神谷 じゃあ、このへんで実際に体験してもらいましょうか。

―― 待ってました! ぜひ。

なかの じゃあちょっと失礼しますね。これを耳にかけて、それから耳たぶをはさみます。

(ネコミミ装着。さっそく耳がピッと立つ)

―― あれ、もう動いてますか?

なかの いま耳が立ってるのは集中してる状態ですね。あ、めっちゃ回った。

現在のnecomimiは、ネコミミ本体+Androidアプリのセットで構成されている。脳波はタブレットの方で確認できる

(耳がクルクルと回転)

なかの いま回転してるのは、集中とリラックスの両方が高まってる状態。

神谷 これはすごくいいんです。肩の力は抜けてるんだけど、集中はしてる。プロ野球選手とか、調子がいいと「ボールが止まって見える」って言うじゃないですか。いわゆる「集中ゾーン」に入ってる状態ですね。

―― へえ。

なかの じゃあ今度はちょっとリラックスしてみましょうか。

―― はい。

なかの 息をふーって長めに吐くと……。

―― ふーっ。

(ネコミミ、垂れる)

なかの すごい上手ですね! あ、また回った。

(またクルクルと回転)

神谷 すごいすごい。なかなかこんなに回ったりしないものなんですよ。

―― ホントですか?(笑)。

(垂れる)

なかの あ、笑ったのでちょっとリラックスしましたね。

カメラマン 垂れてる写真撮りたいので、しばらくそのまま笑っておいてください。

(ピッと立つ)

カメラマン あっ。

―― そう言われると集中しちゃう!

なかの 深呼吸してみてください。あと目を閉じるのが一番有効ですね。視覚的な刺激がなくなるので。

―― ふーっ。

(一瞬だけ垂れる)

カメラマン おっ。

(もどる)

カメラマン ちょっと!

―― プレッシャーをかけるからですよ!

(一同爆笑)

なかの けっこう恥ずかしいですよね、考えてることがダダ漏れになるのって。

―― ホントですね。例えばこの状態でエッチな画像とか見たらやっぱり……。

なかの エッチなこと考えたら回ったって人もいましたよ(笑)。

「垂れたままにしておいてください!」「はい!(ピン!)」

1人で1年くらいの間ずっと「ネコミミ〜!」って言ってた

―― 満喫しました(笑)。動きのパターンは全部でどれくらいですか?

なかの 今は「立つ」、「垂れる」、「回る」ですね。

神谷 あとニュートラルな状態もあるので、実質4パターンかな。

―― でもよりによってなぜ「脳波で動くネコミミ」を作ろうと思ったんですか?

加賀谷 確か5年くらい前だったかな、北米のゲームイベントで「E3」ってありますよね。そこでEmotivって会社が、プレイヤーの脳波をキャッチして、ゲームの難易度を変えるっていう未来像をプレゼンしてたんです。それを見た時に、これは来るなと思って。

―― じゃあ、きっかけはE3?

加賀谷 その前にもいくつかあったんですけどね。NHKスペシャルで立花隆が取材してた「サイボーグ技術が人類を変える」とか。あれを見て、これからはもうブレインコンピュータインタフェース(BCI)の時代なんだと。でもそう簡単には普及しなかったですね、やっぱり。

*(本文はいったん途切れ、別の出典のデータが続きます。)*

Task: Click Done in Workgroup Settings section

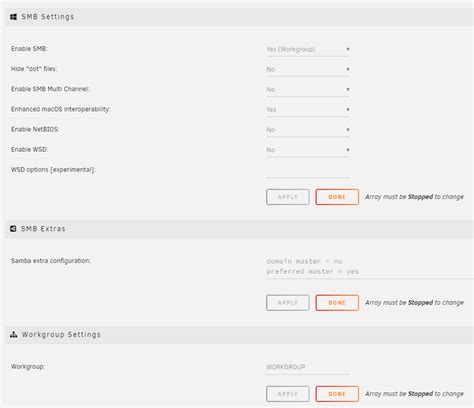Action: [337, 394]
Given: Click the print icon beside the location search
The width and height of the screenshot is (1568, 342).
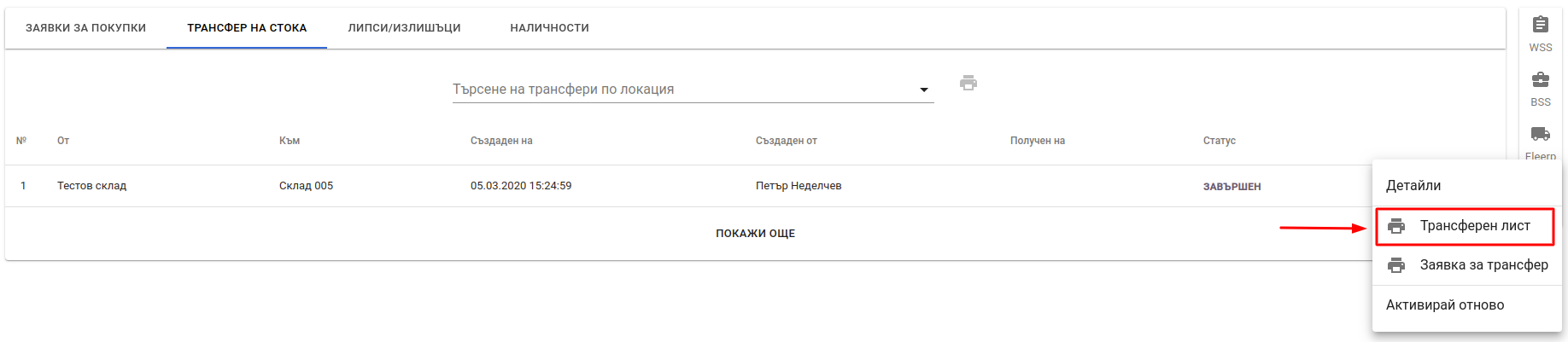Looking at the screenshot, I should (968, 83).
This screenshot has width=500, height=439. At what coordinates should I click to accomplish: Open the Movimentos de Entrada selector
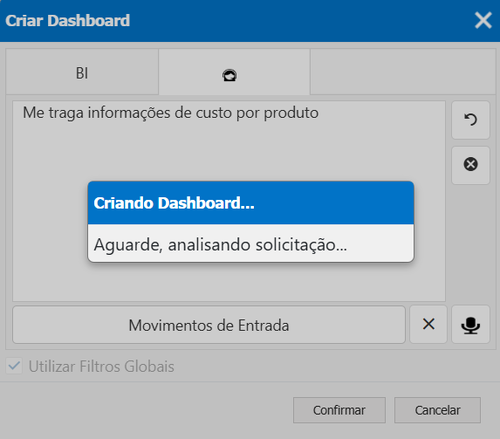[x=209, y=325]
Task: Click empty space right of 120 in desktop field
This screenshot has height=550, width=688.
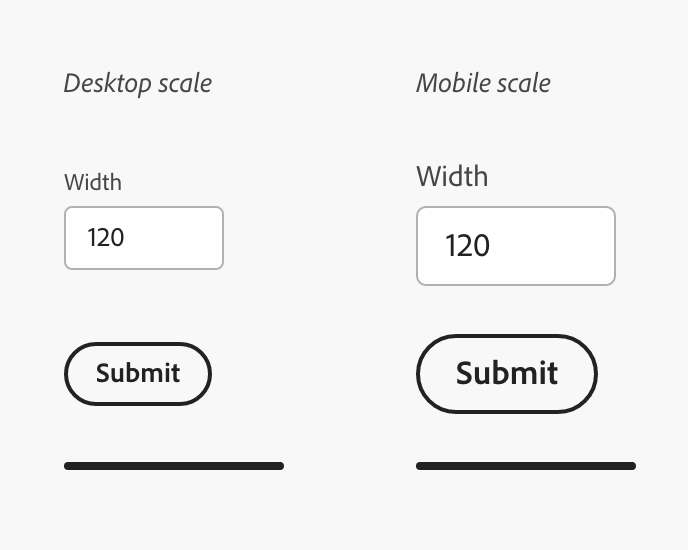Action: coord(180,238)
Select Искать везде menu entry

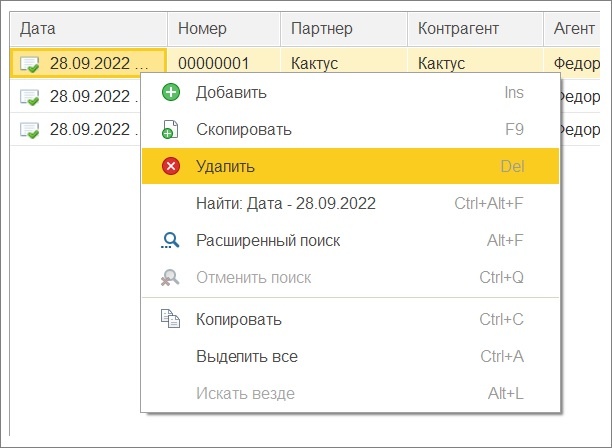350,393
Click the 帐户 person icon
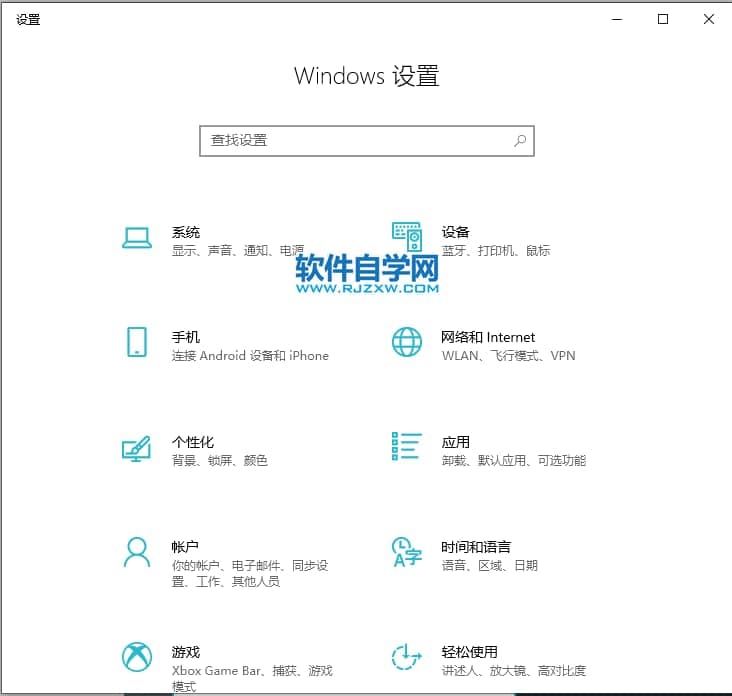 [x=136, y=552]
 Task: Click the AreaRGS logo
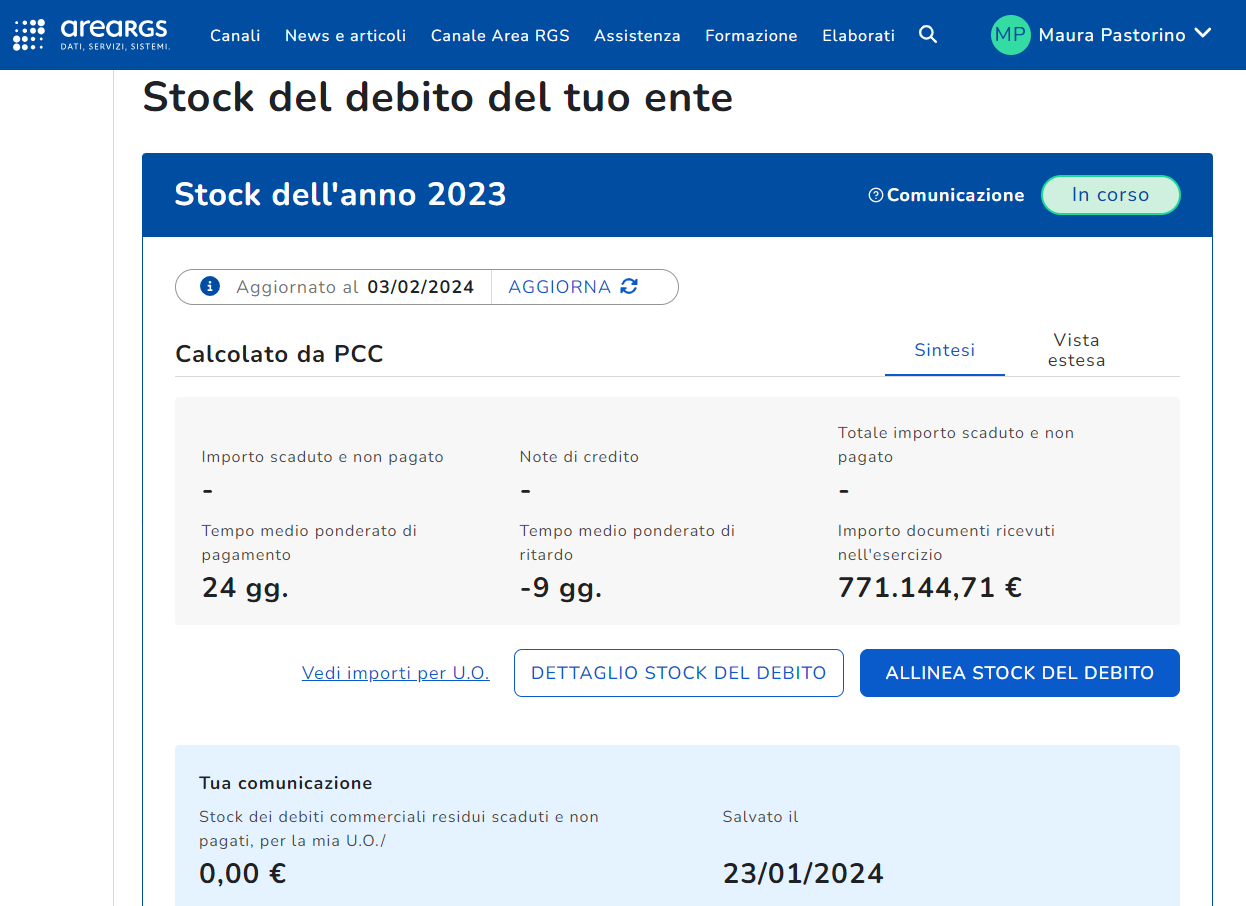(x=91, y=34)
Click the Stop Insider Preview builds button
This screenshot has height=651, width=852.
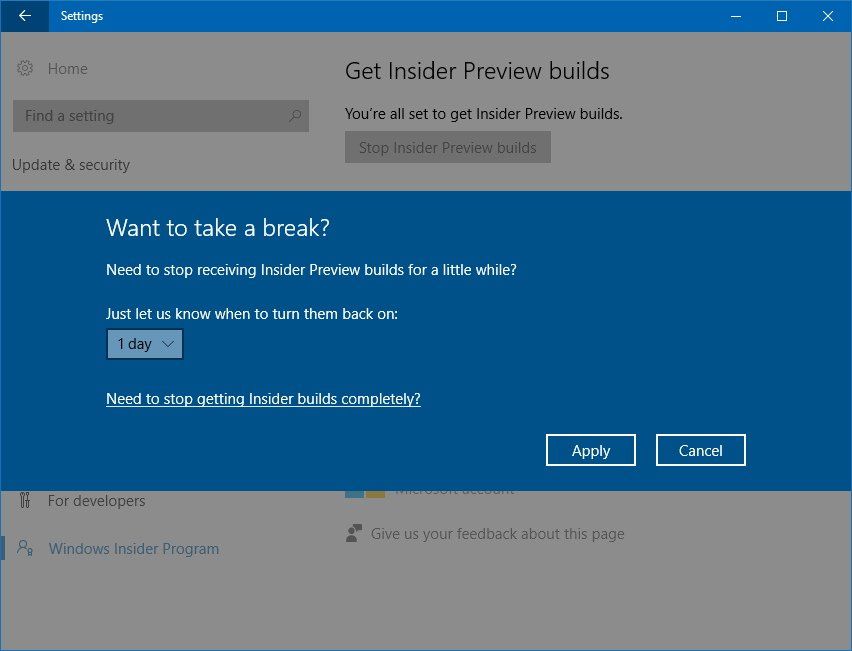(448, 147)
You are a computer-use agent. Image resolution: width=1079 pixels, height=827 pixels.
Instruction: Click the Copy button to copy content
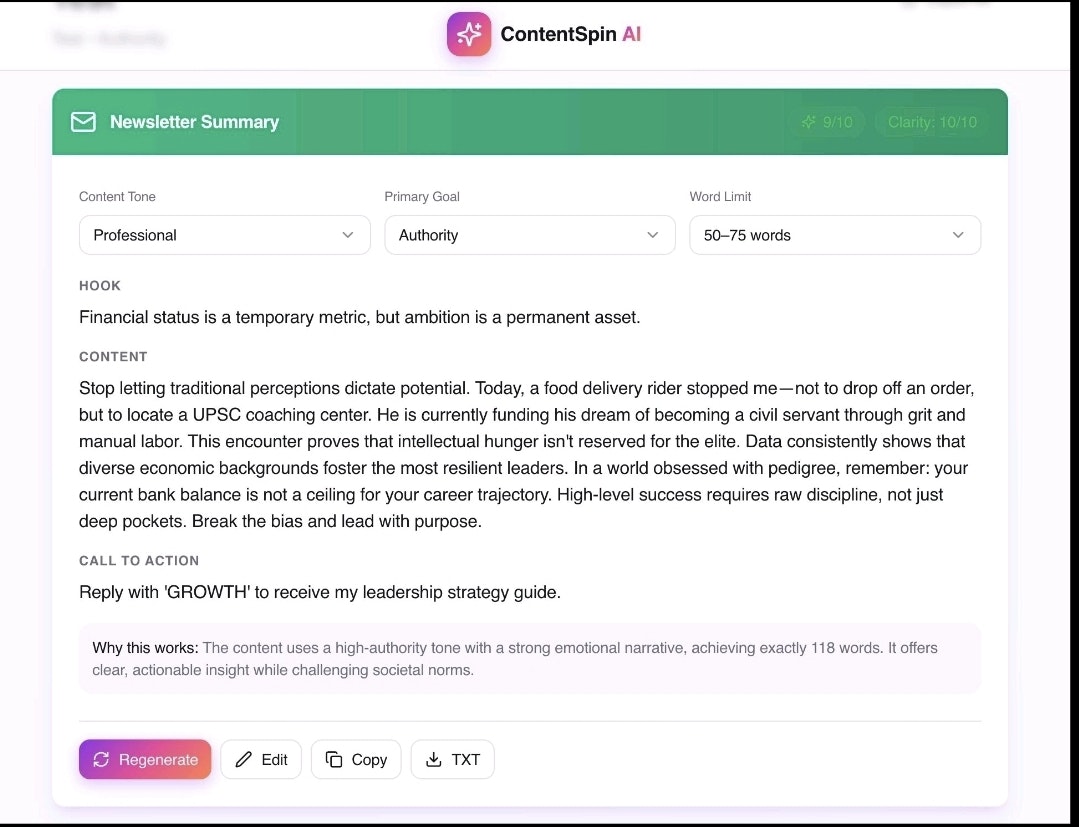pyautogui.click(x=356, y=759)
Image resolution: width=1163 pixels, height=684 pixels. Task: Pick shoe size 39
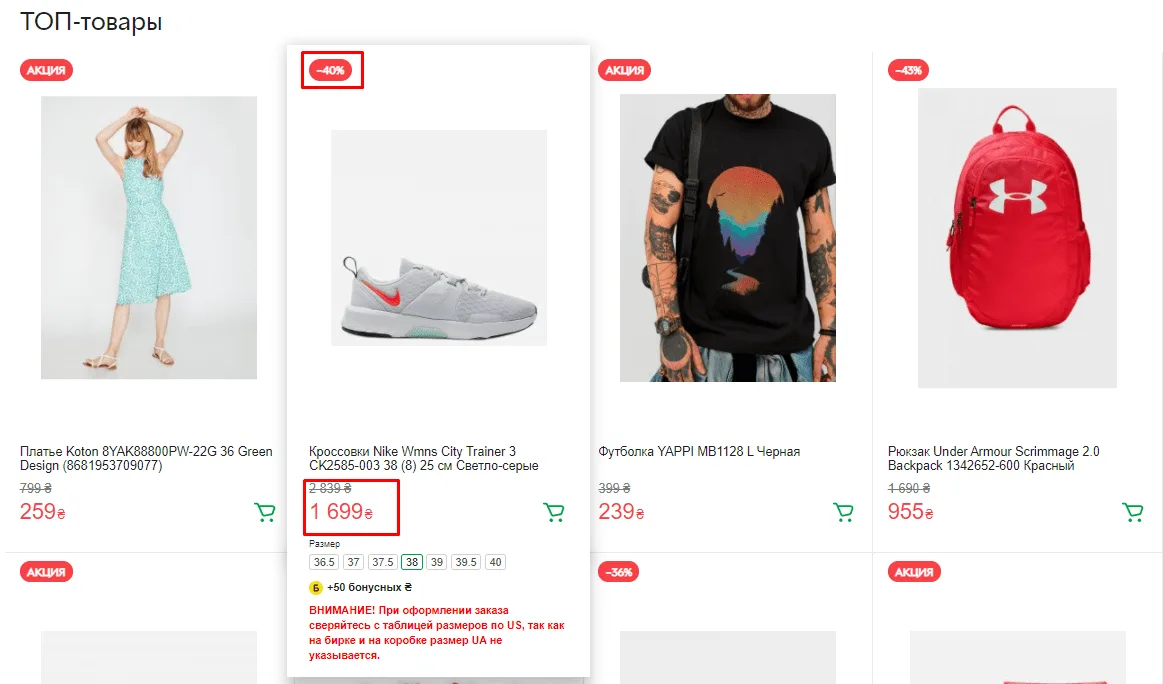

―― 基本的な質問で恐縮ですが、3人はどういった関係なんですか?

神谷 みんな普段は別々の会社で働いている友人です。私は日ごろ「新しいコミュニケーションを作る」という仕事に関わっているんですが、今回は外の友人とプロジェクトを進めてみたいと思って、2人に手伝ってもらっています。

加賀谷 僕の場合はテクノロジーコンサルタントという形でお手伝いしています。

―― その「新しいコミュニケーション」の題材に、ネコミミを選んだのはなぜ?

なかの コミュニケーションが今後進んでいく中で、脳波って必ず出てくるだろうな、というのは私も思っていたんです。ただ脳波って、頭にセンサーをつけないと取れない。なら頭につけてもヘンじゃないもの、どうせだったらカワイイものをつけたらいいんじゃないかと。

―― それでネコミミに。

なかの 人間に本来持ってない器官がついたら新しい体験になるんじゃないか、というのもありました。

―― 犬なんか、嬉しいときにしっぽをブンブン振っちゃったりしますけど、あんな気分でした。

なかの しっぽを作れってメールは異常に多かったですね(笑)。あとはいわゆるクールジャパン、アニメ文化のようなものが、世界に発信していくにあたって分かりやすいアイコンになるかなと。

―― 3人が集まってから、こうして実物を見せられるようになるまで、どれくらいかかりましたか?

神谷 なかのさんがマインドセットを買ってきて、ひとりで盛り上がってたのが1年前くらい?

なかの あれはもう1年半くらい前ですけど、それから1年くらいなんにも手を付けなかったじゃないですか(笑)。

神谷 企画を考えはじめたのが去年の10月くらい。本格的に製作にかかりはじめたのは、今年に入ってからだったよね。

なかの 構想1年、製作半年くらい。

―― 構想の期間が長かった。

なかの 構想というか、わたしが一人で1年くらいの間ずっと「ネコミミ〜!」って言ってた。

神谷 あれは構想というか、妄想だったね。

加賀谷 我々はとりあえず「好きにやってみれば」と思ってた。

神谷 脳波が来るとは言ってたけど、それがネコミミかよ! って(笑)。でもまあ、ネコミミならキャッチーだし、プロトタイプとしてはいいかな、でもたぶんウケないよね、って思ってたらこうなっちゃった。

なかの あのころはみんな失笑してましたよね。

―― じゃあ、今はしてやったりですね。

なかの ドヤ顔ですよ(笑)。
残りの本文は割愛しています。